By July 1812 the theatre came under the management of actor-manager William Twaits, along with Alexander Placide (but who died on July 26) and Breschard (who was still managing the horses); Twaits and Placide had come to New York after the disastrous Richmond Theatre fire in Richmond, Virginia, where they had been co-managers. Under Twaits, the Olympic was due to open with a production led by Charlotte Melmoth and Twaits, but while travelling to fulfil this engagement Melmoth was involved in a carriage accident, resulting in a severe fracture to her arm that failed to heal, forcing her to give up her acting career. Circus acts continued to appear here as well. The popular equestrian drama Timour the Tartar debuted in America at the Olympic in September 1812.

The theatre was renovated and redecorated in 1813 when it was named the Anthony Street Theatre, the Commonwealth Theatre in 1814, and the Pavilion Theatre in 1816, before reverting to the Anthony Street Theatre name in 1820.

==Final season==
During the 1820–1821 season, the theatre was the home of the acting company of the Park Theatre while their own theatre was being rebuilt after having burnt down.

With this company Edmund Kean made his first appearance to much acclaim in New York in November 1820 in Richard III. Of Kean's performance, manager Edmund Simpson wrote, "Kean is with us and playing to great business, he averages about $1,000 a night. The people don't know exactly what to make of him. His strange manner surprises them, but his style gains more converts every night and before he leaves us I expect they will be unanimous in calling him, as they express it, the greatest creation they ever saw."

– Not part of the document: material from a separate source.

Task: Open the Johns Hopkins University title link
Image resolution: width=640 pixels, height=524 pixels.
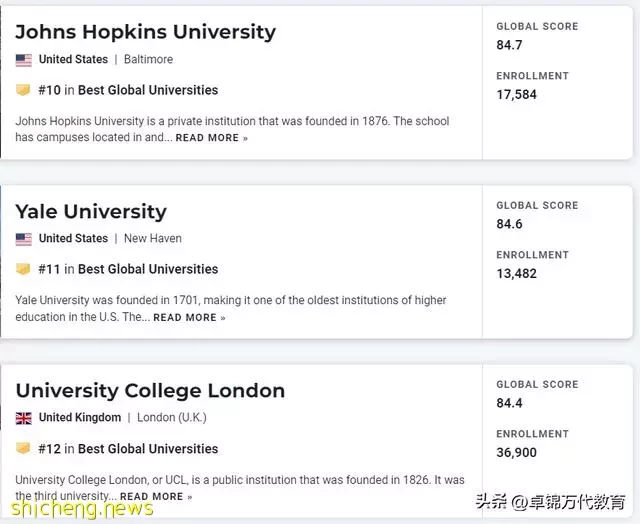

Virginius by James Sheridan Knowles was first performed in America at the theatre on September 25, 1820. Henry John Wallack had his New York debut at the theatre in the role of Young Norval on May 9, 1821. The season wrapped on July 6, 1821, with a benefit for Mr. Moreland, a performance of Douglas and Falls of Clyde.

The theatre was demolished in 1821 shortly after the Park Theatre company left, and the plot was bought for the Christ Episcopal Church.